While Inside Information grooved out to some new synth textures (“Face to Face”, the surprisingly underrated if irreparably dated “Heart Turns to Stone”), tracks like “Counting Every Minute” truly felt forced and rehashed, which is why, despite not featuring any notable hit singles to its name, 1991’s Lou Gramm-less Unusual Heat is truly one of the most surprising discoveries in Foreigner’s discography. Here Foreigner loosens itself up from strict writing-for-radio guidelines; for example, the opening trill of “Only Heaven Knows” actually reveals a chorus that recalls the open-air warmth of its debut. As the rest of Unusual Heat plays out, the group shows actual grit (“Lowdown and Dirty”), a reinvigorated sense of six-string fun (“Moment of Truth”), and passes at power-balladry (“Ready for the Rain”) that don’t sound as hokey as they did on Agent Provocateur. Despite the group getting dropped from Atlantic following Unusual Heat‘s dismal sales, fans that can look past the lack of Gramm have found this to be an astoundingly underrated gem in the great Foreigner story.
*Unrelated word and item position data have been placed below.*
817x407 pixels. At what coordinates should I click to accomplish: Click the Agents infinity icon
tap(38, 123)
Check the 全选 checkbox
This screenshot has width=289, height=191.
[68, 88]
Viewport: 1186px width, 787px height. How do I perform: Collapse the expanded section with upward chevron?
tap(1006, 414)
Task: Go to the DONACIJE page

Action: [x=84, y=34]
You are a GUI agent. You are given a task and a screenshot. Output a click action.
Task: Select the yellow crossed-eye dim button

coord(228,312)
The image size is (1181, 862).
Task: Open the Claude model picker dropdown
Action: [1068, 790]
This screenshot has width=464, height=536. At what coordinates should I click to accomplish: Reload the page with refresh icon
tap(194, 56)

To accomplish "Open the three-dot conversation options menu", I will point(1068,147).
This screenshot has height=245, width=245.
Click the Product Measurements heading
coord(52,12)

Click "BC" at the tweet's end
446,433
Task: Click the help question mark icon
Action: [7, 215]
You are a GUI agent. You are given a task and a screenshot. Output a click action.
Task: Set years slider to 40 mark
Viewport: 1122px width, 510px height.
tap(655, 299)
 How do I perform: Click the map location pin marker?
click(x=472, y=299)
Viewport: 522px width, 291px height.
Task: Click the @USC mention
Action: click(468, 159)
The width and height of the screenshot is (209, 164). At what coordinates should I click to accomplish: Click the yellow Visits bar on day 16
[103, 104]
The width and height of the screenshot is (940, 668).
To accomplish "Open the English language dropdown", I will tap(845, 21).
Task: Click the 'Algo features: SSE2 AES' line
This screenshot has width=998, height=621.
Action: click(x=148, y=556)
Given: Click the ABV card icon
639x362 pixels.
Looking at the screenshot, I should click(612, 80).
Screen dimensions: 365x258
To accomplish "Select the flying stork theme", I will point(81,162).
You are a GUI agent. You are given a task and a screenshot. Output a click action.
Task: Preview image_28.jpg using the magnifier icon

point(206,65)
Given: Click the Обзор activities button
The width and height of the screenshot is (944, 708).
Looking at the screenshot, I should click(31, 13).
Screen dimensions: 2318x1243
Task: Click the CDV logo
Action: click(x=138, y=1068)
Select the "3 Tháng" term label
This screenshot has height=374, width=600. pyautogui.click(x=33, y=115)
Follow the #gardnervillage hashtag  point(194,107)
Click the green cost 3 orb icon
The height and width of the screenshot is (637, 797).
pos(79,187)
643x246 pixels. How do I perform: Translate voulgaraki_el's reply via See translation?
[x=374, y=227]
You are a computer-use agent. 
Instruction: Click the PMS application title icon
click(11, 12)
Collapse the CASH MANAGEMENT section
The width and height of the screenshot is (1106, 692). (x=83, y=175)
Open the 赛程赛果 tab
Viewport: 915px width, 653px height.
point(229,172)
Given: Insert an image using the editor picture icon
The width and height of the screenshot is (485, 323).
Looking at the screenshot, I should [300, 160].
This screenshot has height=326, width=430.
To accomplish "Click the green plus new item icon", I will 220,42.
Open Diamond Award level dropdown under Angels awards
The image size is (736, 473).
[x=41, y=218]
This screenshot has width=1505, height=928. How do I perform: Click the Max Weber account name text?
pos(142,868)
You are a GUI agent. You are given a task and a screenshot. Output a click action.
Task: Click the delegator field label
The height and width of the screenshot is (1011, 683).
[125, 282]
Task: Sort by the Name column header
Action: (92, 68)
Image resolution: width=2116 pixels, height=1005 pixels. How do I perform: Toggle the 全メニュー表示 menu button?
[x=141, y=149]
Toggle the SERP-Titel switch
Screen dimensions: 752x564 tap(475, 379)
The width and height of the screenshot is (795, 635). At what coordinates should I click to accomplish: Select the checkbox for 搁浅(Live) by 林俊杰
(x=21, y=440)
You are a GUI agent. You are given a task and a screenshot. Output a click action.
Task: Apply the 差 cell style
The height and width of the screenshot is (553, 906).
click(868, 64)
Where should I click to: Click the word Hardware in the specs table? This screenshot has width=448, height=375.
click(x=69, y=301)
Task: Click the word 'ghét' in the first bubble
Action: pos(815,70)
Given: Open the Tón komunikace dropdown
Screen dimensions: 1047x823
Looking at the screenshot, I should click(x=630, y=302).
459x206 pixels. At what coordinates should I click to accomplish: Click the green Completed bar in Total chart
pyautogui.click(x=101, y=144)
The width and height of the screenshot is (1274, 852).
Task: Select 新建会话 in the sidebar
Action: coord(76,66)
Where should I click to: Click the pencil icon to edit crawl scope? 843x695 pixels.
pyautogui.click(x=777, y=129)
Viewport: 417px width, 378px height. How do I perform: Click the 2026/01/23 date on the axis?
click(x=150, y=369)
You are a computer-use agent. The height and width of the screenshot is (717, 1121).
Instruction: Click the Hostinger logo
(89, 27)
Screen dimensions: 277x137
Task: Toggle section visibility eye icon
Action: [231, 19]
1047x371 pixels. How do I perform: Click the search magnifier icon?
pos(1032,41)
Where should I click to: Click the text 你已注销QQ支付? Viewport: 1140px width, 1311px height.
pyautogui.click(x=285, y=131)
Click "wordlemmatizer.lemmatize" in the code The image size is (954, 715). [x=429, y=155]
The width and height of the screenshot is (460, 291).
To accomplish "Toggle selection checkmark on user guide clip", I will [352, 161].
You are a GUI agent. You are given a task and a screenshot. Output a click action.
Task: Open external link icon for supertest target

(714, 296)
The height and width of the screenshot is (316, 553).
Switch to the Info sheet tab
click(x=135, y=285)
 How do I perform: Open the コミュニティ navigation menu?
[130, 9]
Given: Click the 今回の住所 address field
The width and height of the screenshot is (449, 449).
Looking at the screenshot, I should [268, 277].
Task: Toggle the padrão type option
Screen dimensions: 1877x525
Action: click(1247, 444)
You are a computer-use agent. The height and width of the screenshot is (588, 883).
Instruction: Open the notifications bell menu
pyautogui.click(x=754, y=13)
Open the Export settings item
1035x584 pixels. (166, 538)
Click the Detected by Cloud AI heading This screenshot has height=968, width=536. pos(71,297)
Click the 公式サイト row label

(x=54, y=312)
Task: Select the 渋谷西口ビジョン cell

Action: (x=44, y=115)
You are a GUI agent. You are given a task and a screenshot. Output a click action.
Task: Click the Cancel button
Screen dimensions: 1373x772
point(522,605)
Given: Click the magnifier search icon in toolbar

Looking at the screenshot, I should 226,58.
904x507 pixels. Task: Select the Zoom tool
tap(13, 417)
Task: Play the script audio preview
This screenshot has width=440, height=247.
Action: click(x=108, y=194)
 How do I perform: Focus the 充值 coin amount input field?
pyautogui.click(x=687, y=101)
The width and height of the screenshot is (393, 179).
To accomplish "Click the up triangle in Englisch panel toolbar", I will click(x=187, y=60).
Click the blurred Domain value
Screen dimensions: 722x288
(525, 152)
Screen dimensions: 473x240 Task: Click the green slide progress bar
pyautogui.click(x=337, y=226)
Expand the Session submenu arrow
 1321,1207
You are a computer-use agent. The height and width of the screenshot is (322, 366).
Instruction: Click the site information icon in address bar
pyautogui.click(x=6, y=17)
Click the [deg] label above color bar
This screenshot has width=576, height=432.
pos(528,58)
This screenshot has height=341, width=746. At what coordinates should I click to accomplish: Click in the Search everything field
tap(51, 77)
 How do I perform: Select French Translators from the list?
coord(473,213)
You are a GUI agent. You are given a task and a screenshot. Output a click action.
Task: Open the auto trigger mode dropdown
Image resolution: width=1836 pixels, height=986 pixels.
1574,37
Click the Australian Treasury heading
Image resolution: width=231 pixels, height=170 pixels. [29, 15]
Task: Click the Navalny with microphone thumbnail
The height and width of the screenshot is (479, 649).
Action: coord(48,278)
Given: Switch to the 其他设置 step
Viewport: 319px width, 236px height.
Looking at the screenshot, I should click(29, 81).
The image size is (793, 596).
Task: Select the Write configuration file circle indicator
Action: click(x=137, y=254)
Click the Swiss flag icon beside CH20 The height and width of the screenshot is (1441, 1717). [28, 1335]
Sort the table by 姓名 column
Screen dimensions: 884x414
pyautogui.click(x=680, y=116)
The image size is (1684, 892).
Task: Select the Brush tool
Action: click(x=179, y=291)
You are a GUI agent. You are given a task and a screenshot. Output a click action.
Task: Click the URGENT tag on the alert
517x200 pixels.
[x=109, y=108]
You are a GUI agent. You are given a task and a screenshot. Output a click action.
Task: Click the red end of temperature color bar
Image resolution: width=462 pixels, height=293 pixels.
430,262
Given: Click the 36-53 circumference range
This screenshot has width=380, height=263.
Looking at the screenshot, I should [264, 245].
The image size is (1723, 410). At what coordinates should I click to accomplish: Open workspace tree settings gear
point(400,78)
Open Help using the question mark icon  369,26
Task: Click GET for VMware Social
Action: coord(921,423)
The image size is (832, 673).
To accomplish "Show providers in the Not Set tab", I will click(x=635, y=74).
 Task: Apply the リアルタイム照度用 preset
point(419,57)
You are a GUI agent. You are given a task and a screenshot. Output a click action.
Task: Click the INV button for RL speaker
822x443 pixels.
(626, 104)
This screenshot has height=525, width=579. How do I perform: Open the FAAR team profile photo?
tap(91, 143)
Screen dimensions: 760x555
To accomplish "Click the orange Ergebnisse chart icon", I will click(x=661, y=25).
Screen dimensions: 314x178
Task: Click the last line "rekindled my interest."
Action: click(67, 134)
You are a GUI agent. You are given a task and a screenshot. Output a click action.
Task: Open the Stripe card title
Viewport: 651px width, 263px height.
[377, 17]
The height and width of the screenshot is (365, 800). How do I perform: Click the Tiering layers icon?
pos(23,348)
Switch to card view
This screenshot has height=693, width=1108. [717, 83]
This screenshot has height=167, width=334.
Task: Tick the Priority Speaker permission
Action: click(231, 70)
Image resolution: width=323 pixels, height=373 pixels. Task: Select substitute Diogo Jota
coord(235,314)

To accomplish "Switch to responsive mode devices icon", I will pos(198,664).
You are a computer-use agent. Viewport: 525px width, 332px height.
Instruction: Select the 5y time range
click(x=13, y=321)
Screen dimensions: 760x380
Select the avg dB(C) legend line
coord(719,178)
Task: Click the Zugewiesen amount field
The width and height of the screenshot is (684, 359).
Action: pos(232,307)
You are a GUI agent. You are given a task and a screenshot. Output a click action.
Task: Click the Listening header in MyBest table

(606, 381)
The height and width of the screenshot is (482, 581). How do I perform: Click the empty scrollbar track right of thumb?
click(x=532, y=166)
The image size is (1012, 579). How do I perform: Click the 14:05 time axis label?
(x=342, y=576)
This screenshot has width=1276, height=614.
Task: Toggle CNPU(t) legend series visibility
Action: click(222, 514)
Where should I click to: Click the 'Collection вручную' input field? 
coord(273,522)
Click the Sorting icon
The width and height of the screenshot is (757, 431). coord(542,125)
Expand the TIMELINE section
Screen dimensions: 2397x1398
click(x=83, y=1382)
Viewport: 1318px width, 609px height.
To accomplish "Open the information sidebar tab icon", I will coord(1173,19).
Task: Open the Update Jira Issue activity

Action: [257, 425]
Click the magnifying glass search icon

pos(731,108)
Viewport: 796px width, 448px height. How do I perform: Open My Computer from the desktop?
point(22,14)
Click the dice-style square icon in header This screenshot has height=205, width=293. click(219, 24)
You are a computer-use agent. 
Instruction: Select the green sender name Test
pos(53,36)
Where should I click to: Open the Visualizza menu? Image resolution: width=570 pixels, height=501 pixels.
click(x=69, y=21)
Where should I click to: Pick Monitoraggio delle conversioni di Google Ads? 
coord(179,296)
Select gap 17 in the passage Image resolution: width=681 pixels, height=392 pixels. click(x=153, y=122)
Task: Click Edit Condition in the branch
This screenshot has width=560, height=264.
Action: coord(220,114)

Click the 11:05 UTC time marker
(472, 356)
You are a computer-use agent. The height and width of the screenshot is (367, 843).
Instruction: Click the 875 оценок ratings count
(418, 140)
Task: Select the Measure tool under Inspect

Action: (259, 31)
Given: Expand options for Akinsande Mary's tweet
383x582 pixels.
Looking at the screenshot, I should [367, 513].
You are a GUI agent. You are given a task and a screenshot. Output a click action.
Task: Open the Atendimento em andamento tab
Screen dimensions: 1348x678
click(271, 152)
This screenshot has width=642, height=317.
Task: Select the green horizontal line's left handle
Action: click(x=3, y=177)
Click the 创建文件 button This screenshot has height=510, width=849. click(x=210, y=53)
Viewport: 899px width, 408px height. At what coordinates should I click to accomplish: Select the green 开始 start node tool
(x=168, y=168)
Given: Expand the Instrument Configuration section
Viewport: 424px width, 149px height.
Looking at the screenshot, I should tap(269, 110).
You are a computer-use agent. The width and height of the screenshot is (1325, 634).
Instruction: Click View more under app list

Ultimately, after Foreigner became enamored with its own success, it stopped trying as hard as it did on that wonderful-if-flawed debut disc, happy to top the charts with increasingly-vanilla ballads and filler-filled latter-day efforts. Unusual Heat had something to prove, just as Foreigner did, and while there are some incredible pop singles scattered in-between those discs, Foreigner’s discography doesn’t age as strongly as some would be lead to believe. Nevertheless, the crank-up-your-dial classics sometimes more than makes up for it. There are some true gems to be found scattered about on those early discs, and for those up for the challenge of finding them, The Complete Atlantic Studio Albums 1977-1991 is worth the head games it’ll play with you. For everyone else, The Very Best… and Beyond will be the disc you don’t want to live without.